▸ WHAT TO PRODUCE: A word-for-word restatement of all the records is the required answer.

-*-

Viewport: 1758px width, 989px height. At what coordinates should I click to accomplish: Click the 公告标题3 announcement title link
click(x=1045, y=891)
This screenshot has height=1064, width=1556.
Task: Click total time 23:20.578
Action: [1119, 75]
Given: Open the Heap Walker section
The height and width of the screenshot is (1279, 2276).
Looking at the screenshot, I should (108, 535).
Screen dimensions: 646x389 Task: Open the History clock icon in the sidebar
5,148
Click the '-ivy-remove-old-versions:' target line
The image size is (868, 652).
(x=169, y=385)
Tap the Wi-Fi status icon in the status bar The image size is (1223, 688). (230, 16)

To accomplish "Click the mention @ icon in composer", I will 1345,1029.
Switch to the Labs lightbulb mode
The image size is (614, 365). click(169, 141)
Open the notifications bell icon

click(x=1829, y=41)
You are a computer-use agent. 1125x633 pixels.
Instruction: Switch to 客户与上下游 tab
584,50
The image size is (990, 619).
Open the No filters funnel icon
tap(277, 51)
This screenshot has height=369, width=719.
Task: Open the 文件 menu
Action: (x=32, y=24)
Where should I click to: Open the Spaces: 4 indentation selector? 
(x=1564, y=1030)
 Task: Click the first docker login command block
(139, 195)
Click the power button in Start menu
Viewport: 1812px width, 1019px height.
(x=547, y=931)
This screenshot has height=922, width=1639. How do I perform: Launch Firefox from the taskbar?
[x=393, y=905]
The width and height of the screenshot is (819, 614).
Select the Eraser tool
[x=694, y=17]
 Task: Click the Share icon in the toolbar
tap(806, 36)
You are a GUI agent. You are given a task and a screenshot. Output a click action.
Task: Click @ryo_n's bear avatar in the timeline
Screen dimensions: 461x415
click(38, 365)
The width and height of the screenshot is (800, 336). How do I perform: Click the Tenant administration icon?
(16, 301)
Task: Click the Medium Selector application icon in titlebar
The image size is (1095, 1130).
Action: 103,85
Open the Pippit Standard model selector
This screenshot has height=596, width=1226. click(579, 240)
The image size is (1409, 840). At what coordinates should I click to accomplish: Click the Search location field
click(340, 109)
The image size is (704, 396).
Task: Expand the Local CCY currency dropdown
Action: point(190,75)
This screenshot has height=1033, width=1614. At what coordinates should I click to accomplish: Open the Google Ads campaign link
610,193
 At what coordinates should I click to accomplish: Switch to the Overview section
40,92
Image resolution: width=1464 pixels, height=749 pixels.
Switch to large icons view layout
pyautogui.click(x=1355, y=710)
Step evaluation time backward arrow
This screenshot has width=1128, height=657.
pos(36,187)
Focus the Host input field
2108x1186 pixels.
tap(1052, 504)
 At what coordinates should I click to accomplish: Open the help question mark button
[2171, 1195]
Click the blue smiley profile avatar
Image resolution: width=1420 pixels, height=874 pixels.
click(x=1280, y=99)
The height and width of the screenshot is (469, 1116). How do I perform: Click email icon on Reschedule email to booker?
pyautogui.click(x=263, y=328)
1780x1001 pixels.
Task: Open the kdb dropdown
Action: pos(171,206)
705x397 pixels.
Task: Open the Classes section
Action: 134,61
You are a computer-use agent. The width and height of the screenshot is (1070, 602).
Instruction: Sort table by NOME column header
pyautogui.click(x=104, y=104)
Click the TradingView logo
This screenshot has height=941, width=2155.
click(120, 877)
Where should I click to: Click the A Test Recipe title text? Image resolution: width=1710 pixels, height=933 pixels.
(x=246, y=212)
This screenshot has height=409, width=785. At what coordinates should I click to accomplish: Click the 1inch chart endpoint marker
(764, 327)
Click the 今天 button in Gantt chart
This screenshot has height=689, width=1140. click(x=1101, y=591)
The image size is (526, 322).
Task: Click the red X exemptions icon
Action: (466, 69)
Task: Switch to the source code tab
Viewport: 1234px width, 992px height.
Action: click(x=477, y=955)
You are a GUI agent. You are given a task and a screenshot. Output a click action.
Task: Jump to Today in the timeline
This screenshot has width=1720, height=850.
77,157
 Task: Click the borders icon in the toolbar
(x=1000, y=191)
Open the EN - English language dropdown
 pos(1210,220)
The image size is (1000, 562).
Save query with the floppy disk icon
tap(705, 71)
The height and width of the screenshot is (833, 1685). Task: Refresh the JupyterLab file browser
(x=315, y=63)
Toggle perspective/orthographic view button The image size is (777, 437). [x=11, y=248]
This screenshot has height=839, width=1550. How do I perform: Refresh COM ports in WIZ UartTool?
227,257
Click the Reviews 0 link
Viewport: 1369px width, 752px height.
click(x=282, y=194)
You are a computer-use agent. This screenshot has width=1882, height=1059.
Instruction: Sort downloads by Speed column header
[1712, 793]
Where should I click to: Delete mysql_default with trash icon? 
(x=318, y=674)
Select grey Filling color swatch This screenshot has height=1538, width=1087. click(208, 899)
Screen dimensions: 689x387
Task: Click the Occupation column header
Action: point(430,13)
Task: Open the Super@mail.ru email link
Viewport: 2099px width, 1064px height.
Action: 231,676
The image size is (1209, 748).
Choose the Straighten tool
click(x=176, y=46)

-*-

▸ TASK SOLUTION:
Viewport: 1758px width, 989px height. At what coordinates should I click to accomplish: Click the 公告标题3 announcement title link
click(x=1045, y=891)
This screenshot has height=1064, width=1556.
Task: Click total time 23:20.578
Action: [1119, 75]
Given: Open the Heap Walker section
The height and width of the screenshot is (1279, 2276).
Looking at the screenshot, I should (108, 535).
Screen dimensions: 646x389 Task: Open the History clock icon in the sidebar
5,148
Click the '-ivy-remove-old-versions:' target line
The image size is (868, 652).
(x=169, y=385)
Tap the Wi-Fi status icon in the status bar The image size is (1223, 688). (230, 16)

To accomplish "Click the mention @ icon in composer", I will 1345,1029.
Switch to the Labs lightbulb mode
The image size is (614, 365). click(169, 141)
Open the notifications bell icon

click(x=1829, y=41)
You are a computer-use agent. 1125x633 pixels.
Instruction: Switch to 客户与上下游 tab
584,50
The image size is (990, 619).
Open the No filters funnel icon
tap(277, 51)
This screenshot has height=369, width=719.
Task: Open the 文件 menu
Action: (x=32, y=24)
Where should I click to: Open the Spaces: 4 indentation selector? 
(x=1564, y=1030)
 Task: Click the first docker login command block
(139, 195)
Click the power button in Start menu
Viewport: 1812px width, 1019px height.
(x=547, y=931)
This screenshot has height=922, width=1639. How do I perform: Launch Firefox from the taskbar?
[x=393, y=905]
The width and height of the screenshot is (819, 614).
Select the Eraser tool
[x=694, y=17]
 Task: Click the Share icon in the toolbar
tap(806, 36)
You are a GUI agent. You are given a task and a screenshot. Output a click action.
Task: Click @ryo_n's bear avatar in the timeline
Screen dimensions: 461x415
click(38, 365)
The width and height of the screenshot is (800, 336). How do I perform: Click the Tenant administration icon?
(16, 301)
Task: Click the Medium Selector application icon in titlebar
The image size is (1095, 1130).
Action: 103,85
Open the Pippit Standard model selector
This screenshot has height=596, width=1226. click(579, 240)
The image size is (1409, 840). At what coordinates should I click to accomplish: Click the Search location field
click(340, 109)
The image size is (704, 396).
Task: Expand the Local CCY currency dropdown
Action: point(190,75)
This screenshot has height=1033, width=1614. At what coordinates should I click to accomplish: Open the Google Ads campaign link
610,193
 At what coordinates should I click to accomplish: Switch to the Overview section
40,92
Image resolution: width=1464 pixels, height=749 pixels.
Switch to large icons view layout
pyautogui.click(x=1355, y=710)
Step evaluation time backward arrow
This screenshot has width=1128, height=657.
pos(36,187)
Focus the Host input field
2108x1186 pixels.
tap(1052, 504)
 At what coordinates should I click to accomplish: Open the help question mark button
[2171, 1195]
Click the blue smiley profile avatar
Image resolution: width=1420 pixels, height=874 pixels.
click(x=1280, y=99)
The height and width of the screenshot is (469, 1116). How do I perform: Click email icon on Reschedule email to booker?
pyautogui.click(x=263, y=328)
1780x1001 pixels.
Task: Open the kdb dropdown
Action: pos(171,206)
705x397 pixels.
Task: Open the Classes section
Action: 134,61
You are a computer-use agent. The width and height of the screenshot is (1070, 602).
Instruction: Sort table by NOME column header
pyautogui.click(x=104, y=104)
Click the TradingView logo
This screenshot has height=941, width=2155.
click(120, 877)
Where should I click to: Click the A Test Recipe title text? Image resolution: width=1710 pixels, height=933 pixels.
(x=246, y=212)
This screenshot has height=409, width=785. At what coordinates should I click to accomplish: Click the 1inch chart endpoint marker
(764, 327)
Click the 今天 button in Gantt chart
This screenshot has height=689, width=1140. click(x=1101, y=591)
The image size is (526, 322).
Task: Click the red X exemptions icon
Action: (466, 69)
Task: Switch to the source code tab
Viewport: 1234px width, 992px height.
Action: click(x=477, y=955)
You are a GUI agent. You are given a task and a screenshot. Output a click action.
Task: Jump to Today in the timeline
This screenshot has width=1720, height=850.
77,157
 Task: Click the borders icon in the toolbar
(x=1000, y=191)
Open the EN - English language dropdown
 pos(1210,220)
The image size is (1000, 562).
Save query with the floppy disk icon
tap(705, 71)
The height and width of the screenshot is (833, 1685). Task: Refresh the JupyterLab file browser
(x=315, y=63)
Toggle perspective/orthographic view button The image size is (777, 437). [x=11, y=248]
This screenshot has height=839, width=1550. How do I perform: Refresh COM ports in WIZ UartTool?
227,257
Click the Reviews 0 link
Viewport: 1369px width, 752px height.
click(x=282, y=194)
You are a computer-use agent. This screenshot has width=1882, height=1059.
Instruction: Sort downloads by Speed column header
[1712, 793]
Where should I click to: Delete mysql_default with trash icon? 
(x=318, y=674)
Select grey Filling color swatch This screenshot has height=1538, width=1087. click(208, 899)
Screen dimensions: 689x387
Task: Click the Occupation column header
Action: point(430,13)
Task: Open the Super@mail.ru email link
Viewport: 2099px width, 1064px height.
Action: 231,676
The image size is (1209, 748).
Choose the Straighten tool
click(x=176, y=46)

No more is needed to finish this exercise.